**Given instruction**
Could you rewrite the lines below, swapping every "Where should I click to" for "What should I click to" and keeping everything else the same?

**Records to process**
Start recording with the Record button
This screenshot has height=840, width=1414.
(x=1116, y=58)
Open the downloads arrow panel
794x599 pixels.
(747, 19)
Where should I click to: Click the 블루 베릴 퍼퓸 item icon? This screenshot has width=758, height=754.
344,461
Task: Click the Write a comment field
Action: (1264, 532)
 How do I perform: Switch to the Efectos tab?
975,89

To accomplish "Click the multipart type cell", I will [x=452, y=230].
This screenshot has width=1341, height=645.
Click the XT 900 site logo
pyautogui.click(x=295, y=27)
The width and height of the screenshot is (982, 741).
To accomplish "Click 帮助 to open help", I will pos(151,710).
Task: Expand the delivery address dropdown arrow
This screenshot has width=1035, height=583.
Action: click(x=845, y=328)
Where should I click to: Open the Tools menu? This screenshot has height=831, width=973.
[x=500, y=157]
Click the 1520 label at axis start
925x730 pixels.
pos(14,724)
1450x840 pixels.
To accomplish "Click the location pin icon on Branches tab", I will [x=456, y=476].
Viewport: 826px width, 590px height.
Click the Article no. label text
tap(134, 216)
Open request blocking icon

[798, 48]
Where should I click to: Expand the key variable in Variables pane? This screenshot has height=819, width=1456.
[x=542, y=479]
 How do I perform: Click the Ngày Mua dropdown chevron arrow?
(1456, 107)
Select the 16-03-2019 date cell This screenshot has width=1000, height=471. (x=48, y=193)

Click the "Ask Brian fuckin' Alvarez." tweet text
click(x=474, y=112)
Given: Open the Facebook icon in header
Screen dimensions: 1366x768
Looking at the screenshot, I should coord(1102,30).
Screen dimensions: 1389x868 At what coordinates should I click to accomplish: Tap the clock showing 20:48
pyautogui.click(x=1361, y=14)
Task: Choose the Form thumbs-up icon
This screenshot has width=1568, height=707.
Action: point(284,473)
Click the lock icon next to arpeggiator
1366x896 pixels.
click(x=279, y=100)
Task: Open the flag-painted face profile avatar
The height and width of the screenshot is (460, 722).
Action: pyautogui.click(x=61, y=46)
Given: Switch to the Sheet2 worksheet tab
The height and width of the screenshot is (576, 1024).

**Exercise solution**
Start recording with the Record button
This screenshot has height=840, width=1414.
(x=1116, y=58)
Open the downloads arrow panel
794x599 pixels.
(747, 19)
What should I click to: Click the 블루 베릴 퍼퓸 item icon? This screenshot has width=758, height=754.
344,461
Task: Click the Write a comment field
Action: (1264, 532)
 How do I perform: Switch to the Efectos tab?
975,89

To accomplish "Click the multipart type cell", I will [x=452, y=230].
This screenshot has width=1341, height=645.
Click the XT 900 site logo
pyautogui.click(x=295, y=27)
The width and height of the screenshot is (982, 741).
To accomplish "Click 帮助 to open help", I will pos(151,710).
Task: Expand the delivery address dropdown arrow
This screenshot has width=1035, height=583.
Action: click(x=845, y=328)
What should I click to: Open the Tools menu? This screenshot has height=831, width=973.
[x=500, y=157]
Click the 1520 label at axis start
925x730 pixels.
pos(14,724)
1450x840 pixels.
To accomplish "Click the location pin icon on Branches tab", I will [x=456, y=476].
Viewport: 826px width, 590px height.
Click the Article no. label text
tap(134, 216)
Open request blocking icon

[798, 48]
What should I click to: Expand the key variable in Variables pane? This screenshot has height=819, width=1456.
[x=542, y=479]
 How do I perform: Click the Ngày Mua dropdown chevron arrow?
(1456, 107)
Select the 16-03-2019 date cell This screenshot has width=1000, height=471. (x=48, y=193)

Click the "Ask Brian fuckin' Alvarez." tweet text
click(x=474, y=112)
Given: Open the Facebook icon in header
Screen dimensions: 1366x768
Looking at the screenshot, I should coord(1102,30).
Screen dimensions: 1389x868 At what coordinates should I click to accomplish: Tap the clock showing 20:48
pyautogui.click(x=1361, y=14)
Task: Choose the Form thumbs-up icon
This screenshot has width=1568, height=707.
Action: point(284,473)
Click the lock icon next to arpeggiator
1366x896 pixels.
click(x=279, y=100)
Task: Open the flag-painted face profile avatar
The height and width of the screenshot is (460, 722).
Action: pyautogui.click(x=61, y=46)
Given: Switch to the Sheet2 worksheet tab
The height and width of the screenshot is (576, 1024).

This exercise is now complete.